Repeat all of the material exactly, with no line missing.

■ ■ ■ ■ ■ ■ ■

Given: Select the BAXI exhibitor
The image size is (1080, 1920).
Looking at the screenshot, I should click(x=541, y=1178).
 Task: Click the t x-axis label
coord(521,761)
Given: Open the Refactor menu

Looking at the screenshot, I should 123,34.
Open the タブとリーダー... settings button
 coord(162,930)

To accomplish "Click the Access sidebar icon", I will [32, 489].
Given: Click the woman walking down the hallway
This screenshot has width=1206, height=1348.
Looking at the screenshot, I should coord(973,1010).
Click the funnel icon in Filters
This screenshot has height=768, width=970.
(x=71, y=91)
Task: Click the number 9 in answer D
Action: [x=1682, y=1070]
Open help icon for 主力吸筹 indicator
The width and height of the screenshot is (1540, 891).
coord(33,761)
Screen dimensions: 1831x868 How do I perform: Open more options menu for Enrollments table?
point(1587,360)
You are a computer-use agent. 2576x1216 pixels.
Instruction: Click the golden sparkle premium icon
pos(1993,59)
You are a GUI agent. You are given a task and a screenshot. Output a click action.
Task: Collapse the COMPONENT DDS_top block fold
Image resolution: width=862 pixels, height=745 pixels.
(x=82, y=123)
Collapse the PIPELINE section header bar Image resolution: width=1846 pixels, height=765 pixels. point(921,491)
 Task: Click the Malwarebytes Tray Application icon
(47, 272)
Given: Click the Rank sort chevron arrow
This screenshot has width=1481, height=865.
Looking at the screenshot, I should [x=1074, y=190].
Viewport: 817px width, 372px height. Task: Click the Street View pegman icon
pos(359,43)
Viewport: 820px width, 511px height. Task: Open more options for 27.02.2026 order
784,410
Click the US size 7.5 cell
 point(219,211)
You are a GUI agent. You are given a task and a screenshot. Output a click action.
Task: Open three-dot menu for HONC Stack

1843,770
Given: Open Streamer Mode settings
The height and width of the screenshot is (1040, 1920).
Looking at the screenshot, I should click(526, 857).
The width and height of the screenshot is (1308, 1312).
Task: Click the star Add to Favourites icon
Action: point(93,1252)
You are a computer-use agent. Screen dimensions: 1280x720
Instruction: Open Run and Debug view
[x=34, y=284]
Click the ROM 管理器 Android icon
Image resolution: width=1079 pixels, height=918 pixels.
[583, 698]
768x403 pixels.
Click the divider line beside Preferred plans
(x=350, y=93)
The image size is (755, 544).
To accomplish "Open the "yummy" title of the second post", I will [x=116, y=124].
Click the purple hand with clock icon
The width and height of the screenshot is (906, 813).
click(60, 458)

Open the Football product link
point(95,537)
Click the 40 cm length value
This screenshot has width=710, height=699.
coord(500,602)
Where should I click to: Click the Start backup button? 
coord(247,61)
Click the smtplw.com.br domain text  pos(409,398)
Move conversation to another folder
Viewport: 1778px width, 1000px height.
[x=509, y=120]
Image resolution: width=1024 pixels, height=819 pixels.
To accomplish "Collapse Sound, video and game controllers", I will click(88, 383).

■ ■ ■ ■ ■ ■ ■

» **Solved problem**:
Given: Select the BAXI exhibitor
The image size is (1080, 1920).
Looking at the screenshot, I should click(x=541, y=1178).
 Task: Click the t x-axis label
coord(521,761)
Given: Open the Refactor menu

Looking at the screenshot, I should 123,34.
Open the タブとリーダー... settings button
 coord(162,930)

To accomplish "Click the Access sidebar icon", I will [32, 489].
Given: Click the woman walking down the hallway
This screenshot has width=1206, height=1348.
Looking at the screenshot, I should coord(973,1010).
Click the funnel icon in Filters
This screenshot has height=768, width=970.
(x=71, y=91)
Task: Click the number 9 in answer D
Action: [x=1682, y=1070]
Open help icon for 主力吸筹 indicator
The width and height of the screenshot is (1540, 891).
coord(33,761)
Screen dimensions: 1831x868 How do I perform: Open more options menu for Enrollments table?
point(1587,360)
You are a computer-use agent. 2576x1216 pixels.
Instruction: Click the golden sparkle premium icon
pos(1993,59)
You are a GUI agent. You are given a task and a screenshot. Output a click action.
Task: Collapse the COMPONENT DDS_top block fold
Image resolution: width=862 pixels, height=745 pixels.
(x=82, y=123)
Collapse the PIPELINE section header bar Image resolution: width=1846 pixels, height=765 pixels. point(921,491)
 Task: Click the Malwarebytes Tray Application icon
(47, 272)
Given: Click the Rank sort chevron arrow
This screenshot has width=1481, height=865.
Looking at the screenshot, I should [x=1074, y=190].
Viewport: 817px width, 372px height. Task: Click the Street View pegman icon
pos(359,43)
Viewport: 820px width, 511px height. Task: Open more options for 27.02.2026 order
784,410
Click the US size 7.5 cell
 point(219,211)
You are a GUI agent. You are given a task and a screenshot. Output a click action.
Task: Open three-dot menu for HONC Stack

1843,770
Given: Open Streamer Mode settings
The height and width of the screenshot is (1040, 1920).
Looking at the screenshot, I should click(526, 857).
The width and height of the screenshot is (1308, 1312).
Task: Click the star Add to Favourites icon
Action: point(93,1252)
You are a computer-use agent. Screen dimensions: 1280x720
Instruction: Open Run and Debug view
[x=34, y=284]
Click the ROM 管理器 Android icon
Image resolution: width=1079 pixels, height=918 pixels.
[583, 698]
768x403 pixels.
Click the divider line beside Preferred plans
(x=350, y=93)
The image size is (755, 544).
To accomplish "Open the "yummy" title of the second post", I will [x=116, y=124].
Click the purple hand with clock icon
The width and height of the screenshot is (906, 813).
click(60, 458)

Open the Football product link
point(95,537)
Click the 40 cm length value
This screenshot has width=710, height=699.
coord(500,602)
Where should I click to: Click the Start backup button? 
coord(247,61)
Click the smtplw.com.br domain text  pos(409,398)
Move conversation to another folder
Viewport: 1778px width, 1000px height.
[x=509, y=120]
Image resolution: width=1024 pixels, height=819 pixels.
To accomplish "Collapse Sound, video and game controllers", I will click(88, 383).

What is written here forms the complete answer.